• WHAT YOU ARE ASKED TO DO:
Copy the records below exactly, leaving out any pictures.

============

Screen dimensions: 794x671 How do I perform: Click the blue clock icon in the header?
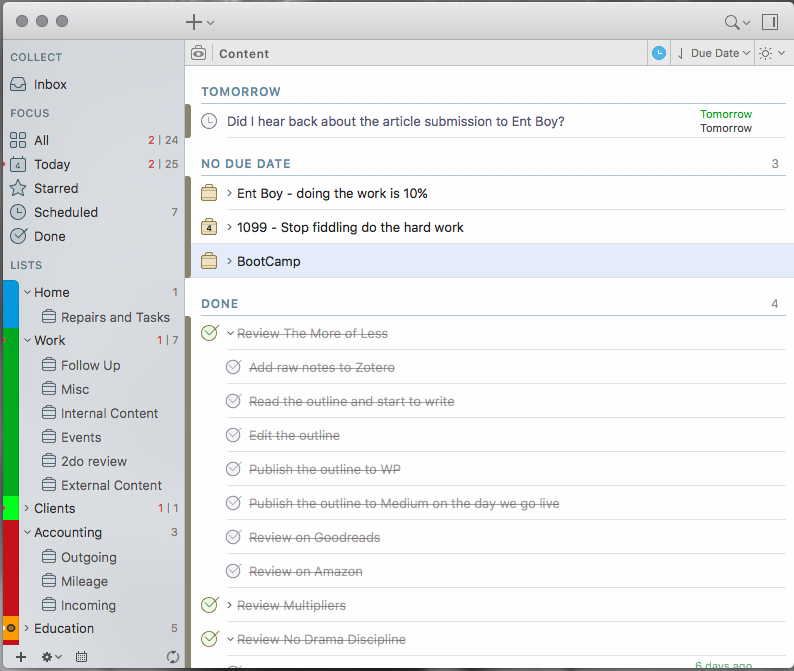[659, 53]
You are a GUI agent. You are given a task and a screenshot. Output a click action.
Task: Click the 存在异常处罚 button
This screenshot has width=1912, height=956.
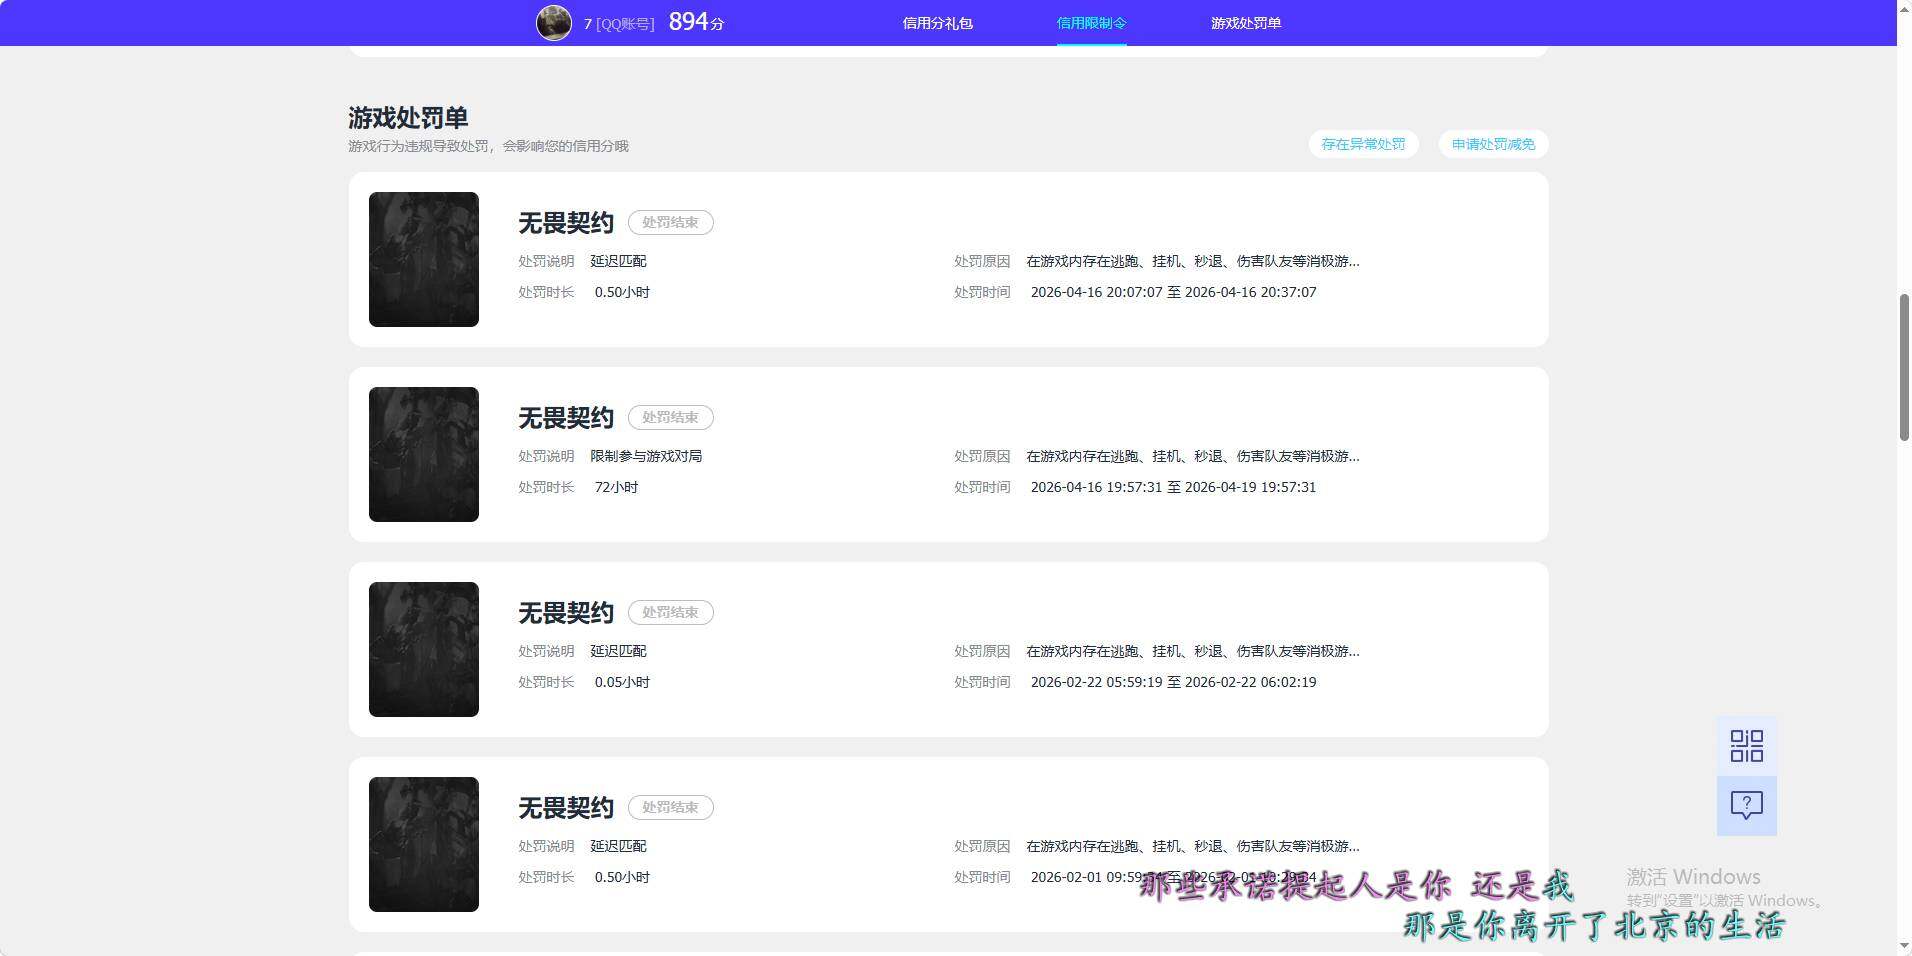pos(1362,144)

============

• WRITTEN SOLUTION:
Screen dimensions: 794x671 How do I perform: Click the blue clock icon in the header?
[659, 53]
You are a GUI agent. You are given a task and a screenshot. Output a click action.
Task: Click the 存在异常处罚 button
This screenshot has width=1912, height=956.
pos(1362,144)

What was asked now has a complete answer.